Chapters 43- 81 (the whole book)
Sorry, I think I missed this one! I haven’t read the end of the book, either. Did you have the meeting anyway, @Douggins, @madrush and @Dona? I’m sorry if I missed it, I would have attended even if I haven’t done my reading!
The Chinese version of Soul Mountain arrived. Here is the cover and first two pages (well, last two in a way, the book is read right to left, and back to front).
It’s all a bit daunting. It’s going to take a while to dig into this.
We did meet, @Geoffrey_Edwards, and I felt had a beautiful meeting. I will post the video soon. I am also eager to study the Chinese resources you have shared. This is a book that I feel will stay with me for a while, which I would like to return to in deeper contemplative modes, especially since I only ‘finished’ the reading minutes before our meeting began!
I’ve got the video posted above. Didn’t have time to write up notes, however. But I loved where this talk went, with @Dona reading passages from the book in Arabic, and Doug and I each also reading aloud. I’m looking forward to our next book of fiction! But I need some time to digest all that stories and ideas we’ve been working with so far…
2 posts were merged into an existing topic: Writers! Please review this proposed schedule change for our group
The Iraqi poet Dona mentions near the end of the conversation is Bedr Shakir al-Sayyab. And the poem mentioned is translated as Rain Song. Translations can be found online, but wonder which translation you recommend, @Dona , especially if the translation is your own.

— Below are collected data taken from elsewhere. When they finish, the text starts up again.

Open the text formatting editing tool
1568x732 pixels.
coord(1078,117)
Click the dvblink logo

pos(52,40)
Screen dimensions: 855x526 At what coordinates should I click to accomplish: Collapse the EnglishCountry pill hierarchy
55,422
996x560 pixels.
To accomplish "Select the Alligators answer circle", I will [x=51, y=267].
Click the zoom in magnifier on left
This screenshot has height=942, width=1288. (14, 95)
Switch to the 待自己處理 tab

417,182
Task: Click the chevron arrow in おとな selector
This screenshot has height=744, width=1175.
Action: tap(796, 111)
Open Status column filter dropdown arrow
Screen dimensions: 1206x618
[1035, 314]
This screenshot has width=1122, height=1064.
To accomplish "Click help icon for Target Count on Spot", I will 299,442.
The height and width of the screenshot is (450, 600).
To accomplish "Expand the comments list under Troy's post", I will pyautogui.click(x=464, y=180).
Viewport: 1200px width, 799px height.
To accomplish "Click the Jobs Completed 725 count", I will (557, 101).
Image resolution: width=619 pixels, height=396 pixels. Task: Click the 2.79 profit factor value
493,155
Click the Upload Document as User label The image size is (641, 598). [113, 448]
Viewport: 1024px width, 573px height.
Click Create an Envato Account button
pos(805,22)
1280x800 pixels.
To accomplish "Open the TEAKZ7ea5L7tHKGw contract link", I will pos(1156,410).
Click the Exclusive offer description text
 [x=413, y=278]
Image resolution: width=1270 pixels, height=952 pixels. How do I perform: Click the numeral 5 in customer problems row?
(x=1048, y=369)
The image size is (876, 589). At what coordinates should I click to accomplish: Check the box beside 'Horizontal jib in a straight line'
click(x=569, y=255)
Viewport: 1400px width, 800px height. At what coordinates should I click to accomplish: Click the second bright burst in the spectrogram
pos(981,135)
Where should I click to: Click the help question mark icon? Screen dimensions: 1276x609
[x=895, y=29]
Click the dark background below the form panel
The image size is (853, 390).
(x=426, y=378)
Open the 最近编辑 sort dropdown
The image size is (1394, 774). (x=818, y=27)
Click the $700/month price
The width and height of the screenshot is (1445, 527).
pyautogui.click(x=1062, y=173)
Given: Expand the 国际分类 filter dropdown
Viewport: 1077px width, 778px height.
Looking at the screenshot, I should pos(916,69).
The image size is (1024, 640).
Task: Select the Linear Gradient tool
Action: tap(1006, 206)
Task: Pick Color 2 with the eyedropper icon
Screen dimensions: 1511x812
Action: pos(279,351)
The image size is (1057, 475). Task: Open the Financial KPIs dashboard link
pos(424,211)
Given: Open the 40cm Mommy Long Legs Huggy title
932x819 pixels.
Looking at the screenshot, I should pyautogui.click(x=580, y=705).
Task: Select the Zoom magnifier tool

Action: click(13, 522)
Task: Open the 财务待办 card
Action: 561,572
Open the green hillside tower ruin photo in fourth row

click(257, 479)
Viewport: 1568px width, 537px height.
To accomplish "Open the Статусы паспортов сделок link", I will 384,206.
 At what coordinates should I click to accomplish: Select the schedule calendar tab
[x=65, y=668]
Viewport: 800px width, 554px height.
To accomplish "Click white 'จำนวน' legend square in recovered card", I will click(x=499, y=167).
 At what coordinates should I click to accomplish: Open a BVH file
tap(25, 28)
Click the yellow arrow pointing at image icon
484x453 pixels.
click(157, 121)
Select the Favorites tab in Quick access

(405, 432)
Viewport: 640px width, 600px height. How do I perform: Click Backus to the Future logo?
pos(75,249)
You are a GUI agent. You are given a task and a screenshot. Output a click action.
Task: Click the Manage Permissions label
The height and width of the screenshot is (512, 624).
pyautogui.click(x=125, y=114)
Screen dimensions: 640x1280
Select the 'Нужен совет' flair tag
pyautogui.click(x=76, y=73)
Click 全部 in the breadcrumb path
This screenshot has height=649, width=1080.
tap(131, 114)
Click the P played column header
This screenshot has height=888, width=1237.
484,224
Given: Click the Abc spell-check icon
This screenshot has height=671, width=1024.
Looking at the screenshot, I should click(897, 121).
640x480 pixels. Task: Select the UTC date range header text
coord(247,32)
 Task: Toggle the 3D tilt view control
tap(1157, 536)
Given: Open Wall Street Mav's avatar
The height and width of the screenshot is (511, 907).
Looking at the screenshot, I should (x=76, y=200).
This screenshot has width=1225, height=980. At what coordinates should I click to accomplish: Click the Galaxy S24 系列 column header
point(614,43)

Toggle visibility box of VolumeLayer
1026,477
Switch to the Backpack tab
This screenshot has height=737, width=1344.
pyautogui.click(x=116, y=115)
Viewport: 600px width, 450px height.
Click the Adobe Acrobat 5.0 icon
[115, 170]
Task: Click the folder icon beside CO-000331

I really regret missing these meetups due to over booking my schedule. Luckily, I can review the videos and fill in the gaps. Thanks for this opportunity to study a great work of fiction within a creative multicultural matrix.
I had a wonderful experience reading Soul Mountain and looking forward to our next reading. Rain Song is a beautiful poem, but I have read it only in Arabic, I will look for a translation that I feel close to the original text. And I am looking forward to reading poems from different cultures and languages.
I finally got around to finishing reading Soul Mountain. My overall impression - I loved it (and I loved your third videochat session about it also! hearing the arabic was awesome!). I wrote a short review on goodreads. Here is what I wrote : “Finally finished this wonderful, rambling book, which I hesitate to call a novel. I read it as part of a reading group, which was a good way to read it, as there are depths within the text that emerge more easily and readily from the group than would a solo reading experience, I feel. The book has numerous beautiful and haunting passages, but embarking upon it is more like a journey than a reading really. The unusual use of pronouns means you never get bored, the writer is constantly shifting the narrative ground. No problem understanding why it won the Nobel, but it isn’t a book for everyone.”
Also, regarding the frogs, I wanted to refer you to Loren Eiseley’s text about frogs - it is a gorgeous text and is very much in the spirit of Soul Mountain :
If you haven’t read Eiseley, I highly recommend his books - they all recount the meeting of humans and the animal world that change your perspective of the relation between the two. Eiseley was a naturalist and archeologist.
I also read a review of Soul Mountain that suggested that the reason for the title may be interpreted as the idea that each chapter is like a leaf of a book but then when you pile them altogether they form a kind of “mountain”. In addition to the references to mountains and gods in the text itself, I found this idea appealing and interesting.
I also think Soul Mountain is a book that lends itself to re-reading. I expect of find my way back into it at some point, and look forward to doing so!